Brian Noble is to return to rugby league in a consultancy role at Championship strugglers Halifax.
The former Bradford, Wigan and Great Britain coach, 50, has been out of work since leaving Crusaders last autumn after a successful season in Wrexham.
But he has now accepted an offer to work in partnerhship with Halifax coach Matt Calland.
"I'm looking forward to working alongside someone of Brian Noble's class," said Calland.
"I'm still serving my apprenticeship. I've only been doing this job for four years."
After attending Fax's 46-34 Challenge Cup fourth round defeat by Bradford on Sunday working as a summariser for BBC Sport, Noble will start his new part-time role at The Shay on Monday.
"I'm meeting up with him tomorrow to review the game and discuss the way forward," confirmed Calland, who has worked with Noble before, when he was on the playing staff at Bradford in the mid-1990s.

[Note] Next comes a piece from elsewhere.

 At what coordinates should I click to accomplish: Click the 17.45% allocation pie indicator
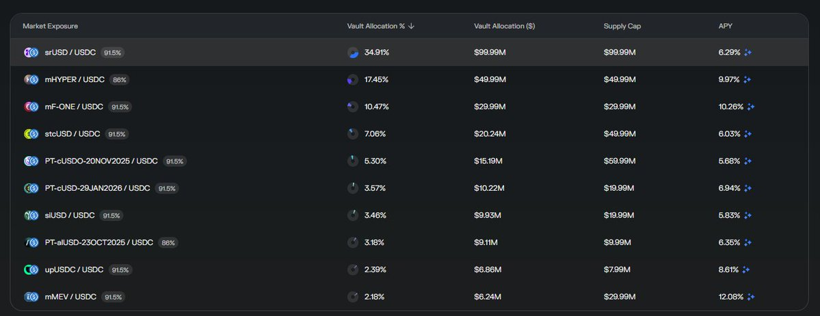(353, 80)
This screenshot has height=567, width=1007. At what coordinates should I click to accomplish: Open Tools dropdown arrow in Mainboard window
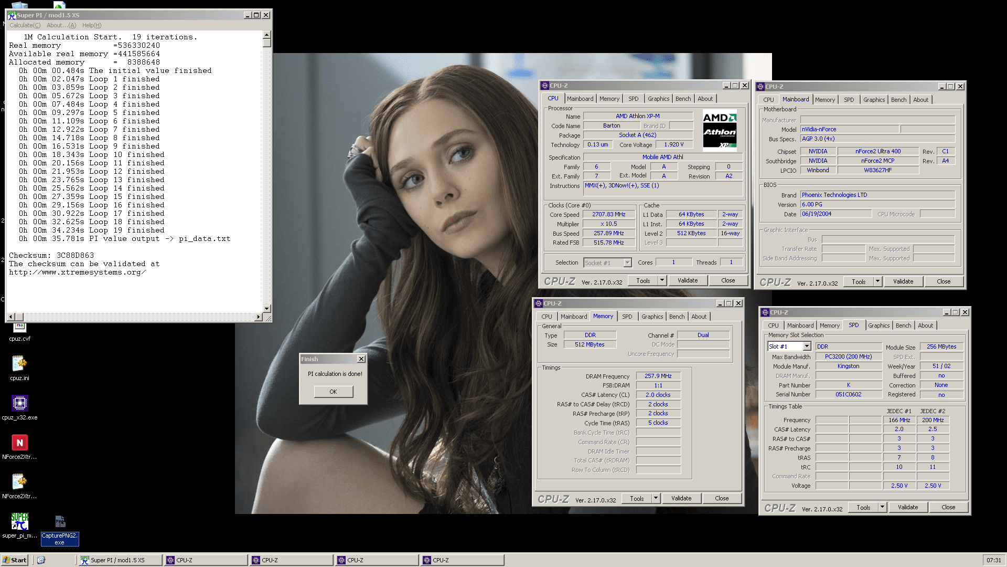pos(877,281)
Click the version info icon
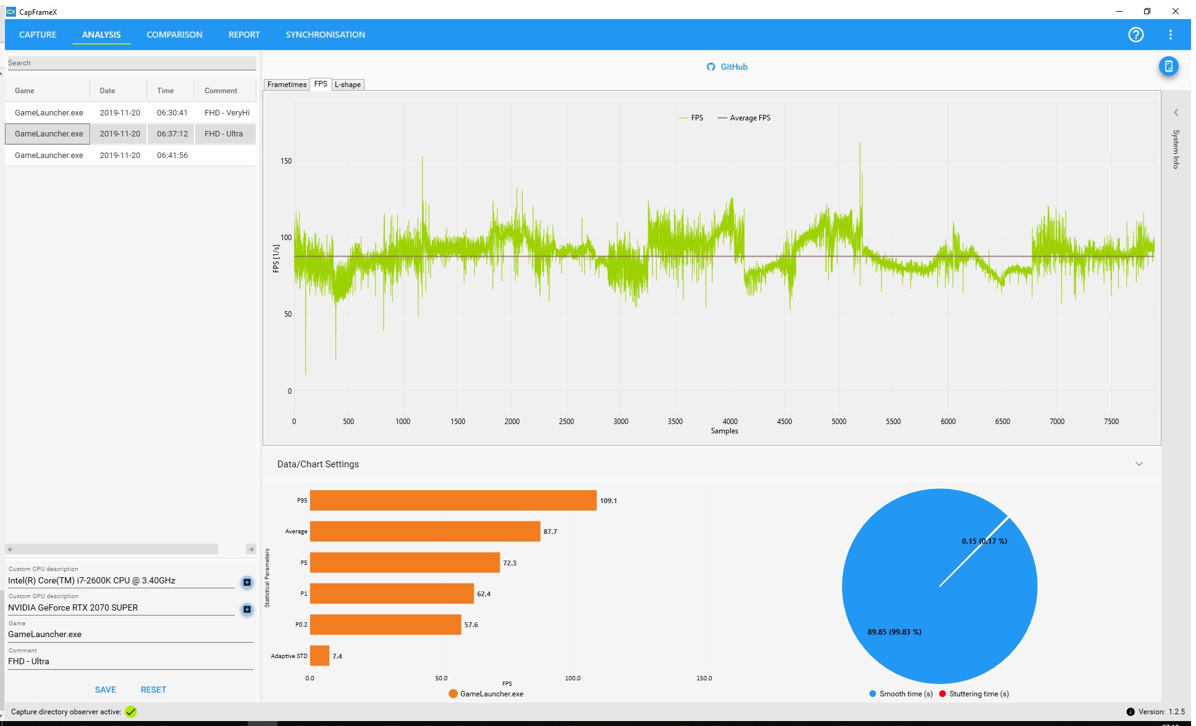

Calland, 39, led Halifax to Championship Grand Final glory last September, but his side are currently sat second from bottom this time round, having lost six of their seven league matches this season.
And, having missed out on a Super League licence to Widnes in March, they are still in the hunt when the rest are handed out this summer.

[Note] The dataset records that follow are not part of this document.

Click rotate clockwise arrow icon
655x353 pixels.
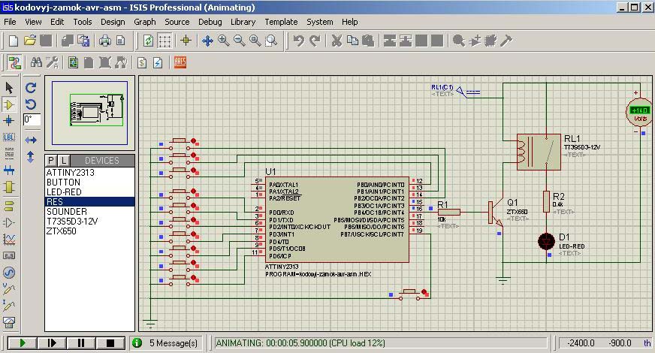tap(31, 88)
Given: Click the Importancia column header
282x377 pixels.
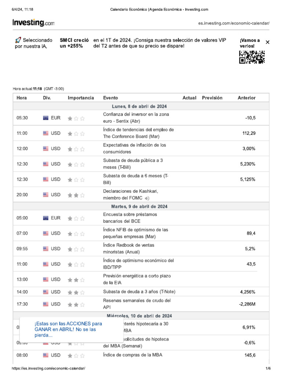Looking at the screenshot, I should pyautogui.click(x=81, y=98).
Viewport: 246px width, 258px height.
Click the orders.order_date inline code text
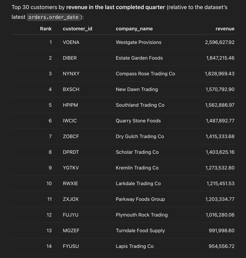tap(54, 17)
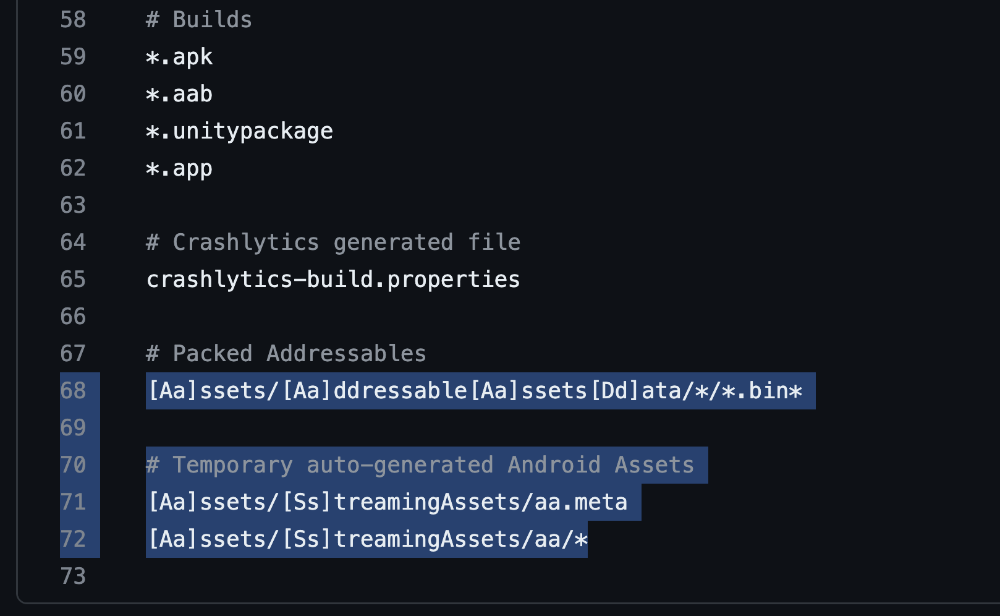
Task: Click '# Crashlytics generated file' comment
Action: pos(333,242)
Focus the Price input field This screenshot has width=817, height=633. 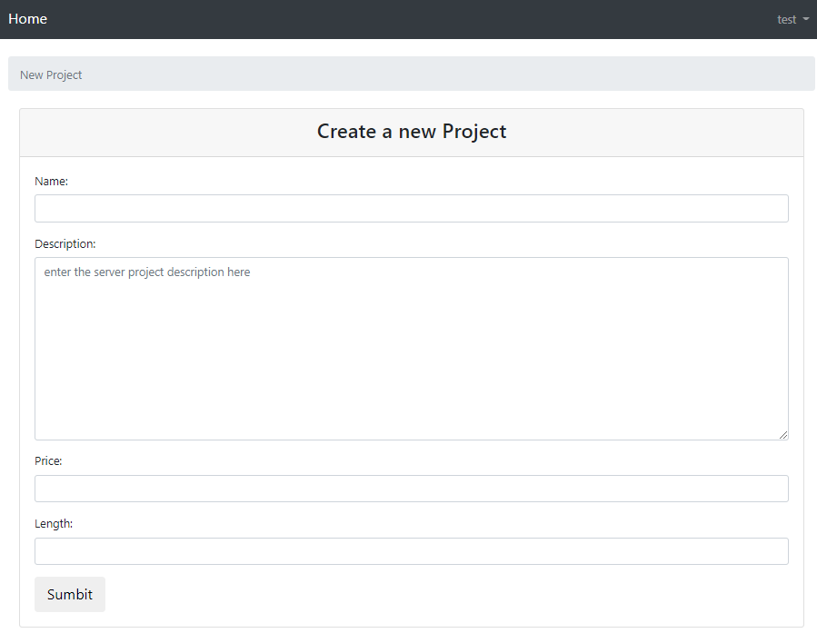pyautogui.click(x=411, y=489)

With that in mind, Noble has been brought in but it has been made clear that his part-time two-days-a-week appointment will not tread on Calland's toes.
"I'm a fan of the Championship," Noble told BBC Sport. "It's something that interests me, working a couple of days a week and giving a holistic view."
Halifax director Ian Croad added: "Matt Calland remains our head coach, there is no question about that.
"He has taken us to back-to-back Grand Finals and this shouldn't be forgotten, so we always planned to help Matt, rather than replace him.
"Matt is comfortable with the proposal and we are confident that it will create a top-rate management team."
Noble won three Super League Grand Finals, three World Club Championships and the Challenge Cup with Bradford before moving on for three seasons at Wigan in 2006.
He failed to win a trophy at Wigan but saved them from relegation in his first year, as well as steering the Warriors to five play-off semi-finals.
He then spent last season with Crusaders, where he arguably pulled off his greatest coaching achievement to date, steering the cash-strapped Welsh club from the bottom of Super League to the play-offs.